Le Figaro.fr, 11 mars 2011
Les chauffeurs d’une compagnie de bus de l’Essonne exerçaient aujourd’hui leur droit de retrait après l’agression d’un chauffeur samedi et la remise en liberté hier de l’agresseur présumé, a-t-on appris de source syndicale (…).
Il a précisé que l’homme soupçonné d’avoir molesté un chauffeur a été placé en garde à vue jeudi matin. Remis en liberté, il a été vu l’après-midi dans un des bus de cette compagnie, par un chauffeur qui avait déjà été agressé par cet homme. L’AFP n’a pas pu joindre le parquet d’Évry ce matin.
« Notre combat n’est ni contre la clientèle ni contre la direction, mais contre une décision de justice. Il n’a même pas d’interdiction de circuler dans nos bus ».
Samedi après-midi, un chauffeur de bus avait été légèrement blessé après avoir été frappé par un passager qui voulait descendre entre deux arrêts à Vigneux-sur-Seine.

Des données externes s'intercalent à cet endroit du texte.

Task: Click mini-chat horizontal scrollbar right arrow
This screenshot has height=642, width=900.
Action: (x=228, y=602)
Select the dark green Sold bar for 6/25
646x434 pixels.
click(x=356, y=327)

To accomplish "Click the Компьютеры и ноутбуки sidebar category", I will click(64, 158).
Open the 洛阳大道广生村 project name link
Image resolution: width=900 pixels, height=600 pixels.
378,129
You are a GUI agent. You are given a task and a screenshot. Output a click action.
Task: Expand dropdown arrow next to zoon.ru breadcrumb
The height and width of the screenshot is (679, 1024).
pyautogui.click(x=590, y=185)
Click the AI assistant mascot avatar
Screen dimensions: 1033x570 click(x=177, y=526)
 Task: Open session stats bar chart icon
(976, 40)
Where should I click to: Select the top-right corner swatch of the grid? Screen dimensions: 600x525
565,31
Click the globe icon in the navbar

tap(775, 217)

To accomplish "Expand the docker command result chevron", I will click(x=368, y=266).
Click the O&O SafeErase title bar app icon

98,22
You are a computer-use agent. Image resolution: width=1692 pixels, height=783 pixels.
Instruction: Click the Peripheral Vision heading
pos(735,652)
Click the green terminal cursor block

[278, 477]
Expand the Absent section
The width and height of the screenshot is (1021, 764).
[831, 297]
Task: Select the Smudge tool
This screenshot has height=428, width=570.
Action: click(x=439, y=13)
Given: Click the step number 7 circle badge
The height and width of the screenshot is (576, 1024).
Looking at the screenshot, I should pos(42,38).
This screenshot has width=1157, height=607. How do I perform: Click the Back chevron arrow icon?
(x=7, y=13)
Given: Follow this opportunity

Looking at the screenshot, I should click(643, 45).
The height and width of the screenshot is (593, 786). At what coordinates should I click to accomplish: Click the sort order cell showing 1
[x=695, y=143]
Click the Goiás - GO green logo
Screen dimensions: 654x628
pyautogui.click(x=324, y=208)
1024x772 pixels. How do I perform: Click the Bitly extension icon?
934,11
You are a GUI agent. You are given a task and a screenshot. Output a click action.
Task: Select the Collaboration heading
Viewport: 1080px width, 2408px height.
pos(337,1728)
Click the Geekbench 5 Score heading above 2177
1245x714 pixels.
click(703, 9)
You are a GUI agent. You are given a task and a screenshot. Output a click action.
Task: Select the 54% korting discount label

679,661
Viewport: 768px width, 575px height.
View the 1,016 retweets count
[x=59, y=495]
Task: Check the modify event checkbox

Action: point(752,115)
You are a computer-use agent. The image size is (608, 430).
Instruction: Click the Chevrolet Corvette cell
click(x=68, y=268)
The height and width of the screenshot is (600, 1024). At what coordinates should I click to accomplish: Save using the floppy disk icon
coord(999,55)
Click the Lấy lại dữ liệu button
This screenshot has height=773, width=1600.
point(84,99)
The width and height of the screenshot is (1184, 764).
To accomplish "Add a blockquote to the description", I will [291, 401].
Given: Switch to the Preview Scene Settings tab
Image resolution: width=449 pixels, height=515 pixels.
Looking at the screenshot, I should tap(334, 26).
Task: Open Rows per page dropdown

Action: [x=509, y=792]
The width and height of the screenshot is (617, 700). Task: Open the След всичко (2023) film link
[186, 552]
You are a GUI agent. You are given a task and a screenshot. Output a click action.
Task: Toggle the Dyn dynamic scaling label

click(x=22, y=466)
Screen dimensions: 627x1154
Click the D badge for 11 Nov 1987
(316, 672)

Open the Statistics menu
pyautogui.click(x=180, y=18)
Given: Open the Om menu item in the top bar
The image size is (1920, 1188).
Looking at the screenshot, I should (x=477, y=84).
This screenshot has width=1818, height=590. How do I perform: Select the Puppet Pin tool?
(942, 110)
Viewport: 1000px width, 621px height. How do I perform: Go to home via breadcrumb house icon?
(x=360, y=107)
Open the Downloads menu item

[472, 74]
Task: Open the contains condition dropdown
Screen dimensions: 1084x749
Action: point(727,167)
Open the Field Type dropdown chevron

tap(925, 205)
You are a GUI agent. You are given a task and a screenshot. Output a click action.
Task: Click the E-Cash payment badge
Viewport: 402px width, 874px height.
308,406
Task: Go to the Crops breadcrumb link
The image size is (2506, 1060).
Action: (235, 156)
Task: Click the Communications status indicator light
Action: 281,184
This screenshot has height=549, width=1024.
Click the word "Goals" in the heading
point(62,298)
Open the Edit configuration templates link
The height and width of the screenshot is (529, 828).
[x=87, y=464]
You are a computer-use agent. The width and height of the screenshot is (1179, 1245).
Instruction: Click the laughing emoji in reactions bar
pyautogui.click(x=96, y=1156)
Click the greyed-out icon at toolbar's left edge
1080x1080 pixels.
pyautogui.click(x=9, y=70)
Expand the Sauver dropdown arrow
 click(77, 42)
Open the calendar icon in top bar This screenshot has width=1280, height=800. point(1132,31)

Lundi matin, l’intersyndicale avait notifié à la direction une alarme sociale.


Il faudrait quand même préciser la nature des blessures du chauffeur de bus. Le médecin du chauffeur avait-il prescrit un arrêt de travail ?
S’il s’agit de violences légères, la loi ne permet pas l’incarcération de l’agresseur.
Il n’y a pas assez de places dans les prisons pour écrouer tous les violents de France.
Je suis favorable à la construction de nouvelles prisons.